Rewrite the data below, changing "computer-use agent" to "desktop automation agent" everywhere and keeping everything else the same.
DATA IN THIS EXERCISE start
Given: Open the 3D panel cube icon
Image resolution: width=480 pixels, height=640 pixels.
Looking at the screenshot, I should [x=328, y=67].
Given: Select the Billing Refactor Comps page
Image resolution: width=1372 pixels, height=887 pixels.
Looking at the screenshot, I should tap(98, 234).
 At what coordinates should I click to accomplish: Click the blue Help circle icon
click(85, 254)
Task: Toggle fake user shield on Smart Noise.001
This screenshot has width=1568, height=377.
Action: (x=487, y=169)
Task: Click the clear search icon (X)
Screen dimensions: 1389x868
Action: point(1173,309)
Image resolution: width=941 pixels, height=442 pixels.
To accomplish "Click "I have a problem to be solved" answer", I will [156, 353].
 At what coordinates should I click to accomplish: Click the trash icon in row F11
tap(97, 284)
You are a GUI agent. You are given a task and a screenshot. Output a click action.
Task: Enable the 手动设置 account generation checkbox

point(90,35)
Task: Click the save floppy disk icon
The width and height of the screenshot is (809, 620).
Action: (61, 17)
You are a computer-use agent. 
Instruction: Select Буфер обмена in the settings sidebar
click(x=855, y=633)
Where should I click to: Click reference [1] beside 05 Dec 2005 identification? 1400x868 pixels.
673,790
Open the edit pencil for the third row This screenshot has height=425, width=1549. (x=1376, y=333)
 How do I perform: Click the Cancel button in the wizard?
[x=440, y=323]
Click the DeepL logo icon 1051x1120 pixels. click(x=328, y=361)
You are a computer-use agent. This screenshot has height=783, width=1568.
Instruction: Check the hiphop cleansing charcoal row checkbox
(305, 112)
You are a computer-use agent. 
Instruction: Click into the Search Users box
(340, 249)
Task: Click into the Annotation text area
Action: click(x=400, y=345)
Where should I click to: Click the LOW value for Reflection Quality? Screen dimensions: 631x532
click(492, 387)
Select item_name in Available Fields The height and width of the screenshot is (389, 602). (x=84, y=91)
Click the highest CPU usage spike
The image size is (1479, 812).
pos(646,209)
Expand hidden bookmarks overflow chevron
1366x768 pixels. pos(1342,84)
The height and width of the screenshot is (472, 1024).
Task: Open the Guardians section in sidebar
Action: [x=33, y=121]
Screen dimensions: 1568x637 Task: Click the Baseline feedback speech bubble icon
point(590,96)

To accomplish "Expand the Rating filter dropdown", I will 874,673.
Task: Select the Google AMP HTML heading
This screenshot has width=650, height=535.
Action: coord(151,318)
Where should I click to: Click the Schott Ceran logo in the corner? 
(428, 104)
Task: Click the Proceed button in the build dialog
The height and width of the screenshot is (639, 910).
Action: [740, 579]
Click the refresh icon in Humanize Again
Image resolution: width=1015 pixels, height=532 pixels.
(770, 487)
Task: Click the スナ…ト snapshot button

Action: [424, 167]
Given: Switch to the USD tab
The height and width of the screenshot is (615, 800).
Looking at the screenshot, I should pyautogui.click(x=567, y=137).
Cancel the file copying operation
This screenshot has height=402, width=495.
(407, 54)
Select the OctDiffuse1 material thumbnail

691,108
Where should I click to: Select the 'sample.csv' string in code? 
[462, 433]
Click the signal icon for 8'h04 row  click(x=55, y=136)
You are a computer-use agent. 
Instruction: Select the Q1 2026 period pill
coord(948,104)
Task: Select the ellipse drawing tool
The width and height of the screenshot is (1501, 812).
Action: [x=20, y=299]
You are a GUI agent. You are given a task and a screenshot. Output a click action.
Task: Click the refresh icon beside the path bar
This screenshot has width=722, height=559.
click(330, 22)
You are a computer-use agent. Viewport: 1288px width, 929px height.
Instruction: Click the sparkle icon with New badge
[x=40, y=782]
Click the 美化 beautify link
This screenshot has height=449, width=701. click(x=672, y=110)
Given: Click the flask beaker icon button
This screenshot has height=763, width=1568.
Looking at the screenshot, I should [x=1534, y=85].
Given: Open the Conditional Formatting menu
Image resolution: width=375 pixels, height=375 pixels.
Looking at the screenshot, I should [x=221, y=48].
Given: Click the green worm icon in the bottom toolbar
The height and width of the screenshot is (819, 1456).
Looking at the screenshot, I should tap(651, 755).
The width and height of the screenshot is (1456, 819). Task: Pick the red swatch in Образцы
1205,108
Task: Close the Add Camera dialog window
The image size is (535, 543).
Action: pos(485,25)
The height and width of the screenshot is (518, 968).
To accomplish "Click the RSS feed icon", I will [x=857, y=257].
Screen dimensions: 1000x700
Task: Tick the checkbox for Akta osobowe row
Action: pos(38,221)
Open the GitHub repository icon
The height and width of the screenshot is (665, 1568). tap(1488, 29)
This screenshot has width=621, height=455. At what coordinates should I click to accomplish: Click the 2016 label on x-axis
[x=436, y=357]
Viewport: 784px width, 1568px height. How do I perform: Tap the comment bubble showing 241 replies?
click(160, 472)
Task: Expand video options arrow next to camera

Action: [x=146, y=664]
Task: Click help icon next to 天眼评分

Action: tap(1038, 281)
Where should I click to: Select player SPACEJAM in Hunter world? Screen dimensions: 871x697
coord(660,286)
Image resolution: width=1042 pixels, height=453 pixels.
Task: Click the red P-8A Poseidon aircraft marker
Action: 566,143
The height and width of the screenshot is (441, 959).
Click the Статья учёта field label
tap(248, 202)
DATA IN THIS EXERCISE end
### [ANSWER BELOW]
Given: Open the 3D panel cube icon
Image resolution: width=480 pixels, height=640 pixels.
Looking at the screenshot, I should [x=328, y=67].
Given: Select the Billing Refactor Comps page
Image resolution: width=1372 pixels, height=887 pixels.
Looking at the screenshot, I should tap(98, 234).
 At what coordinates should I click to accomplish: Click the blue Help circle icon
click(85, 254)
Task: Toggle fake user shield on Smart Noise.001
This screenshot has width=1568, height=377.
Action: (x=487, y=169)
Task: Click the clear search icon (X)
Screen dimensions: 1389x868
Action: point(1173,309)
Image resolution: width=941 pixels, height=442 pixels.
To accomplish "Click "I have a problem to be solved" answer", I will [156, 353].
 At what coordinates should I click to accomplish: Click the trash icon in row F11
tap(97, 284)
You are a GUI agent. You are given a task and a screenshot. Output a click action.
Task: Enable the 手动设置 account generation checkbox

point(90,35)
Task: Click the save floppy disk icon
The width and height of the screenshot is (809, 620).
Action: (61, 17)
You are a desktop automation agent. 
Instruction: Select Буфер обмена in the settings sidebar
click(x=855, y=633)
Where should I click to: Click reference [1] beside 05 Dec 2005 identification? 1400x868 pixels.
673,790
Open the edit pencil for the third row This screenshot has height=425, width=1549. (x=1376, y=333)
 How do I perform: Click the Cancel button in the wizard?
[x=440, y=323]
Click the DeepL logo icon 1051x1120 pixels. click(x=328, y=361)
You are a desktop automation agent. This screenshot has height=783, width=1568.
Instruction: Check the hiphop cleansing charcoal row checkbox
(305, 112)
You are a desktop automation agent. 
Instruction: Click into the Search Users box
(340, 249)
Task: Click into the Annotation text area
Action: click(x=400, y=345)
Where should I click to: Click the LOW value for Reflection Quality? Screen dimensions: 631x532
click(492, 387)
Select item_name in Available Fields The height and width of the screenshot is (389, 602). (x=84, y=91)
Click the highest CPU usage spike
The image size is (1479, 812).
pos(646,209)
Expand hidden bookmarks overflow chevron
1366x768 pixels. pos(1342,84)
The height and width of the screenshot is (472, 1024).
Task: Open the Guardians section in sidebar
Action: [x=33, y=121]
Screen dimensions: 1568x637 Task: Click the Baseline feedback speech bubble icon
point(590,96)

To accomplish "Expand the Rating filter dropdown", I will 874,673.
Task: Select the Google AMP HTML heading
This screenshot has width=650, height=535.
Action: coord(151,318)
Where should I click to: Click the Schott Ceran logo in the corner? 
(428, 104)
Task: Click the Proceed button in the build dialog
The height and width of the screenshot is (639, 910).
Action: [740, 579]
Click the refresh icon in Humanize Again
Image resolution: width=1015 pixels, height=532 pixels.
(770, 487)
Task: Click the スナ…ト snapshot button

Action: [424, 167]
Given: Switch to the USD tab
The height and width of the screenshot is (615, 800).
Looking at the screenshot, I should pyautogui.click(x=567, y=137).
Cancel the file copying operation
This screenshot has height=402, width=495.
(407, 54)
Select the OctDiffuse1 material thumbnail

691,108
Where should I click to: Select the 'sample.csv' string in code? 
[462, 433]
Click the signal icon for 8'h04 row  click(x=55, y=136)
You are a desktop automation agent. 
Instruction: Select the Q1 2026 period pill
coord(948,104)
Task: Select the ellipse drawing tool
The width and height of the screenshot is (1501, 812).
Action: [x=20, y=299]
You are a GUI agent. You are given a task and a screenshot. Output a click action.
Task: Click the refresh icon beside the path bar
This screenshot has width=722, height=559.
click(330, 22)
You are a desktop automation agent. Viewport: 1288px width, 929px height.
Instruction: Click the sparkle icon with New badge
[x=40, y=782]
Click the 美化 beautify link
This screenshot has height=449, width=701. click(x=672, y=110)
Given: Click the flask beaker icon button
This screenshot has height=763, width=1568.
Looking at the screenshot, I should [x=1534, y=85].
Given: Open the Conditional Formatting menu
Image resolution: width=375 pixels, height=375 pixels.
Looking at the screenshot, I should [x=221, y=48].
Given: Click the green worm icon in the bottom toolbar
The height and width of the screenshot is (819, 1456).
Looking at the screenshot, I should tap(651, 755).
The width and height of the screenshot is (1456, 819). Task: Pick the red swatch in Образцы
1205,108
Task: Close the Add Camera dialog window
The image size is (535, 543).
Action: pos(485,25)
The height and width of the screenshot is (518, 968).
To accomplish "Click the RSS feed icon", I will [x=857, y=257].
Screen dimensions: 1000x700
Task: Tick the checkbox for Akta osobowe row
Action: pos(38,221)
Open the GitHub repository icon
The height and width of the screenshot is (665, 1568). tap(1488, 29)
This screenshot has width=621, height=455. At what coordinates should I click to accomplish: Click the 2016 label on x-axis
[x=436, y=357]
Viewport: 784px width, 1568px height. How do I perform: Tap the comment bubble showing 241 replies?
click(160, 472)
Task: Expand video options arrow next to camera

Action: [x=146, y=664]
Task: Click help icon next to 天眼评分

Action: tap(1038, 281)
Where should I click to: Select player SPACEJAM in Hunter world? Screen dimensions: 871x697
coord(660,286)
Image resolution: width=1042 pixels, height=453 pixels.
Task: Click the red P-8A Poseidon aircraft marker
Action: 566,143
The height and width of the screenshot is (441, 959).
Click the Статья учёта field label
tap(248, 202)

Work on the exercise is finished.